Three roads branch out from Patuxai--take the right hand one, and it will lead you to That Luang . As the most important temple in the country, it is a fitting end to this tour. It is impossible to miss the golden spire of the main stupa, a national symbol that is ubiquitous in Laos. This is also the site of That Luang Festival, the biggest annual event in the Vientiane calendar.
Riverside Walk Start at the Lane Xang Hotel and head west along Fa Ngum Road for a leisurely walk with plenty of diversions. You might like to stop at Mixay Massage for a foot massage to get you in the mood before strolling along the banks of the Mekong, with the odd foray into a side street or two. The first of these is just a block past Mixay Massage. Turn right just after Nazim Restaurant and you will find Mandalay Furniture , where browsing among the exquisitely hand-carved items is almost as satisfying as buying. Go back to Fa Ngum Road and keep heading west until you come to Khounbouloum Street. Turn right there to check out handicrafts and artwork at Couleur d'Asie . On the same street you will find Wat Inpeng and behind it Wat Ong Teu , an important temple with an impressively large bronze Buddha. Down a side street next to Wat Inpeng is T'Shop Lai , a gallery filled with local and foreign artwork, furniture and handicrafts.
Retrace your steps to Fa Ngum Road and keep heading west. The road soon changes from paved to dirt, but the trade-off is that it is much shadier. Stop at any of the simple wooden terrace restaurants lining the riverbank for a refreshing drink or a bite to eat. If you continue all the way up the road until it turns away from the river you will find the Sala Sunset Bar . Time your walk to arrive for a drink just as the sun sinks slowly over the Mekong. Unforgettable.

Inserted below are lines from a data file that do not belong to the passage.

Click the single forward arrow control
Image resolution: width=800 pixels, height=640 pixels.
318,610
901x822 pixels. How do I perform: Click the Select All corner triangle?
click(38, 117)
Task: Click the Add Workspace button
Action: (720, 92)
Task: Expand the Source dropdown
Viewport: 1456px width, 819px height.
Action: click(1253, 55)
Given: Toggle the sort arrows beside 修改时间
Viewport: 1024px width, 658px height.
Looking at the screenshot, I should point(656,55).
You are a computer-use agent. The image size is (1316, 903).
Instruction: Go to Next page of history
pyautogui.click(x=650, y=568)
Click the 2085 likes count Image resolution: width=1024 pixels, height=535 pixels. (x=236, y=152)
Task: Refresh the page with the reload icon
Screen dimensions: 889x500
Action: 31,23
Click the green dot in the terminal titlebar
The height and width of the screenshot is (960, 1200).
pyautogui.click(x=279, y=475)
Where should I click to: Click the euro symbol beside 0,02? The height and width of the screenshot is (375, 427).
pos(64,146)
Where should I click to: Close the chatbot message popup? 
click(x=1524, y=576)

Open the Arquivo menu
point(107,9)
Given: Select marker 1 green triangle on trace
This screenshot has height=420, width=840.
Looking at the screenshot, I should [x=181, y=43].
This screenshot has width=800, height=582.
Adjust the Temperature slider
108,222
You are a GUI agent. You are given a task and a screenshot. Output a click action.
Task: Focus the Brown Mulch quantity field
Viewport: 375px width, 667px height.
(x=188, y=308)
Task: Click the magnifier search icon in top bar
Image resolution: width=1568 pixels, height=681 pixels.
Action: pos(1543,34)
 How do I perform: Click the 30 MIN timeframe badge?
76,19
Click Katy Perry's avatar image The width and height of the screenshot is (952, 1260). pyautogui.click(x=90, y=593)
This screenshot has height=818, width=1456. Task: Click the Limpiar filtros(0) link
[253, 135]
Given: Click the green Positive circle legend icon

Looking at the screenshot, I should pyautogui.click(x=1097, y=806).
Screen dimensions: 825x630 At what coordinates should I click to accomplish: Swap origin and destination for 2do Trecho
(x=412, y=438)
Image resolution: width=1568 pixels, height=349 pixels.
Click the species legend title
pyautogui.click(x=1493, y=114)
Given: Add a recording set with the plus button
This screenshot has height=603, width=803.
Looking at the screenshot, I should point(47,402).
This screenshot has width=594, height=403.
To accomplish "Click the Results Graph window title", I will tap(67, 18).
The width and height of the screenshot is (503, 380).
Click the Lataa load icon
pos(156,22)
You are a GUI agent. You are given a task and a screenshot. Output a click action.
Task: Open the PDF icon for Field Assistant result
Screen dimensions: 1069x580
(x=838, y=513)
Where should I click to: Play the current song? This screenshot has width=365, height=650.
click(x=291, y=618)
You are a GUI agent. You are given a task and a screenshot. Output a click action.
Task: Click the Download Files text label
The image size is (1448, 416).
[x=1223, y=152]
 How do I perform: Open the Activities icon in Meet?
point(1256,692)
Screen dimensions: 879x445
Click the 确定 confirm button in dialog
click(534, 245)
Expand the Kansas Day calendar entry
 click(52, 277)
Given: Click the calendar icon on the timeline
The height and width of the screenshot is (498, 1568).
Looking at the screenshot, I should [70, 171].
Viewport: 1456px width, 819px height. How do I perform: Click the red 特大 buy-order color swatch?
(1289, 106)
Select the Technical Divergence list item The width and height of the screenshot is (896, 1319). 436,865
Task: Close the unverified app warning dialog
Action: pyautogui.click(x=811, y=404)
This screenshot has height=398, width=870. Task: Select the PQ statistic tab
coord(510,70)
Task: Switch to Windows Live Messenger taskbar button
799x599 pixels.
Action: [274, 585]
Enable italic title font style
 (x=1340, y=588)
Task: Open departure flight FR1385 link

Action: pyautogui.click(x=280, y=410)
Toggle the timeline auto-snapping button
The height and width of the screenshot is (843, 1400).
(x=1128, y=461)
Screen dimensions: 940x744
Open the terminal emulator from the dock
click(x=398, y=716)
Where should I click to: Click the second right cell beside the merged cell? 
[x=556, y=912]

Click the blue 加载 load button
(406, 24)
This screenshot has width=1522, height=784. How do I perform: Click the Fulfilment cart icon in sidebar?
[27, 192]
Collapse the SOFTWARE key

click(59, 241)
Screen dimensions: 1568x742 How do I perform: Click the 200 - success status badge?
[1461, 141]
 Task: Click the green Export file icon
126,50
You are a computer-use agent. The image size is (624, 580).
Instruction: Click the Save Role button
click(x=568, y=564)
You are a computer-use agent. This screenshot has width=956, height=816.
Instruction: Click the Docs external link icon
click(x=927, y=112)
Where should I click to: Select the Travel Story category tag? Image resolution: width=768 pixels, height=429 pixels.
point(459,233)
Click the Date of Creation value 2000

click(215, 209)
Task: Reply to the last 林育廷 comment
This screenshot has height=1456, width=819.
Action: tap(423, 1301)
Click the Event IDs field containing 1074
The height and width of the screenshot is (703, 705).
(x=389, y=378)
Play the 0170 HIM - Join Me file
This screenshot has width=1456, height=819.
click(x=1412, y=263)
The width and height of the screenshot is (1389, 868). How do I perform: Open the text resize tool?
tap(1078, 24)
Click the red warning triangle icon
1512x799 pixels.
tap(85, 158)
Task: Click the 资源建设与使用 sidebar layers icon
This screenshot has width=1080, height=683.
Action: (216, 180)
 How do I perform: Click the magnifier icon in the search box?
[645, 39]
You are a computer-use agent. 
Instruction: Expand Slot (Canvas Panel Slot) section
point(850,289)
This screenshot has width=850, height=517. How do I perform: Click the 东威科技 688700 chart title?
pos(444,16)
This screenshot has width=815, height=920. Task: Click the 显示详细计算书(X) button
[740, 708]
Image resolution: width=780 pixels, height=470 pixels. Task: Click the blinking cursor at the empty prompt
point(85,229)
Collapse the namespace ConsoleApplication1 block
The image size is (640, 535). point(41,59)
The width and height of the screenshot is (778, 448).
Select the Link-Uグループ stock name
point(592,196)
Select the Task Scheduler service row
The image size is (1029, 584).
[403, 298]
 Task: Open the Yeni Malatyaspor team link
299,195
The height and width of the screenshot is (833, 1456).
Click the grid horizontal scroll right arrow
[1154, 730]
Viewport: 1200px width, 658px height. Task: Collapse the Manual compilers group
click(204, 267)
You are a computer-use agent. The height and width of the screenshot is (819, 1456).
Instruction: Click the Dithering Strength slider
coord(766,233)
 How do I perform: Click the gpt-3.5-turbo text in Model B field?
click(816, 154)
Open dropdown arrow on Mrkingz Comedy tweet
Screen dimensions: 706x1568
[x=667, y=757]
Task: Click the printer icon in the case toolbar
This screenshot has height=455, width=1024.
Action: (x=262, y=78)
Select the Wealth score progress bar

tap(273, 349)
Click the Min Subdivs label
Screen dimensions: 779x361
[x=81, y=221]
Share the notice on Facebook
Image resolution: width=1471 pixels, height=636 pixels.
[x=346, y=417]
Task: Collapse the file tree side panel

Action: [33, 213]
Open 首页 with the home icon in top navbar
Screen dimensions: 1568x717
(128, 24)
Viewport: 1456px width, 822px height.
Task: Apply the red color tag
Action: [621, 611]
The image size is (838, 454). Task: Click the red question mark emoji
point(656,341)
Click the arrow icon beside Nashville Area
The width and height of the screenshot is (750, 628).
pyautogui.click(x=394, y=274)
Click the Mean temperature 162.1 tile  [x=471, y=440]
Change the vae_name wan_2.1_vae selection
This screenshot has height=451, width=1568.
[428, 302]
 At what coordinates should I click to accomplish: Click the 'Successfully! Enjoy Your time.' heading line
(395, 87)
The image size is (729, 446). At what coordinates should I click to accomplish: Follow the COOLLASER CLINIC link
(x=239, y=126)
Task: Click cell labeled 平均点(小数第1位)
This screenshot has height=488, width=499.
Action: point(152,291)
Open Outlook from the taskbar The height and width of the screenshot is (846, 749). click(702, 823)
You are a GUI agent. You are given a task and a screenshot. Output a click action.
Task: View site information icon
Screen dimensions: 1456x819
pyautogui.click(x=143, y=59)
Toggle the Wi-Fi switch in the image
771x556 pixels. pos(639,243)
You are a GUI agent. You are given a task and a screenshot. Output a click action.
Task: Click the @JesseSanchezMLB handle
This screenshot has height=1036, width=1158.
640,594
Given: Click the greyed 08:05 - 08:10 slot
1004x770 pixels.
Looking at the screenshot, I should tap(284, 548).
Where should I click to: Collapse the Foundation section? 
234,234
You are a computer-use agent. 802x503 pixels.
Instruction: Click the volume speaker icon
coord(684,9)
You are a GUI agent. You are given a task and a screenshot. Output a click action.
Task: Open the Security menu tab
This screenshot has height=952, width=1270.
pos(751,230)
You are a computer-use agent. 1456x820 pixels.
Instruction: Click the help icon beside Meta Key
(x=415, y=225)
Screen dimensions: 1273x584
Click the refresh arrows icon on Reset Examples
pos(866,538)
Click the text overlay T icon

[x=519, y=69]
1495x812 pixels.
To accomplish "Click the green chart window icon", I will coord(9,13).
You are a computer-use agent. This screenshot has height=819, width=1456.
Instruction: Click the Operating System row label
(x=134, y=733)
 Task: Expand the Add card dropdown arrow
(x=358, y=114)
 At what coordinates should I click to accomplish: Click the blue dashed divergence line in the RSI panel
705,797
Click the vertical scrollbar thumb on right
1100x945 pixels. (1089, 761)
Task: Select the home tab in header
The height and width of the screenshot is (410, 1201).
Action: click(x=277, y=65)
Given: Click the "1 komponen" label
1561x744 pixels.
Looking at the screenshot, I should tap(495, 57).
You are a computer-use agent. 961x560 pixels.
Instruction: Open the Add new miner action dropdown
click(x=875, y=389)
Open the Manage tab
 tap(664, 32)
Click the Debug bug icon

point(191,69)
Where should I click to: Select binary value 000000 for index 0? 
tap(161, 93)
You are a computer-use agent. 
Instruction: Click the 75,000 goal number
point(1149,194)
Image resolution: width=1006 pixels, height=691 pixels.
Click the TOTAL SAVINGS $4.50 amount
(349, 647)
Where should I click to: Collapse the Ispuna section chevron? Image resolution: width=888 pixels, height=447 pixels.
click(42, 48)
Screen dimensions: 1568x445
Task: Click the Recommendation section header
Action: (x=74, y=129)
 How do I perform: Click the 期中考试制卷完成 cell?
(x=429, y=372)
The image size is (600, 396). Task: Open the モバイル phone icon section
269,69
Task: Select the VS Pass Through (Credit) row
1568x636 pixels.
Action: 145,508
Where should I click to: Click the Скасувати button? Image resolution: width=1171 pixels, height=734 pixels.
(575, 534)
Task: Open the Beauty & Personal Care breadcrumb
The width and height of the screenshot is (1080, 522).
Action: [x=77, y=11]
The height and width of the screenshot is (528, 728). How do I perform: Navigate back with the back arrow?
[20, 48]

Samsenthai Road Take this short walk for a combination of culture and shopping. Begin at That Dam , the Black Stupa. According to local legend, this is the home of a seven-headed dragon that sleeps coiled beneath its spire and will come to life to protect Vientiane citizens in times of need. From there walk roughly a hundred meters south, which will bring you out on Samsenthai Road. Turning right will bring you into a block lined with interesting shops. Stop at Bari Jewelry or Saigon Bijoux for fine jewelry and check out Mandarina or Lao Development Cotton and Silk for original clothing and accessories. For souvenirs and handicrafts, try Maevana.
The next corner brings you to Pangkham Street. Turn right for a look at the impeccably restored French colonial mansion that is now the Settha Palace Hotel , or turn left for more souvenir and tailors shops. The latter course will also lead you to Nam Phu Fountain , which is a nice place to stop for a cool drink. Heading back to Samsenthai Road, continue west past the Lao Plaza Hotel —where you may want to stop for a swim--to the Lao National Museum . A stroll around its exhibits will give you greater insight into Lao history and culture. Across the street is the Lao National Cultural Hall , an impressive edifice recently built with money donated by China. A nice way to end your walk would be to return to where you first entered Samsenthai Road. On a corner there you will find Kualao Restaurant , which serves excellent Lao food to the accompaniment of live traditional music and dancing.
Of course, do not be afraid to improvise your own routes. There is much to see and the Lao are always happy to see a new face.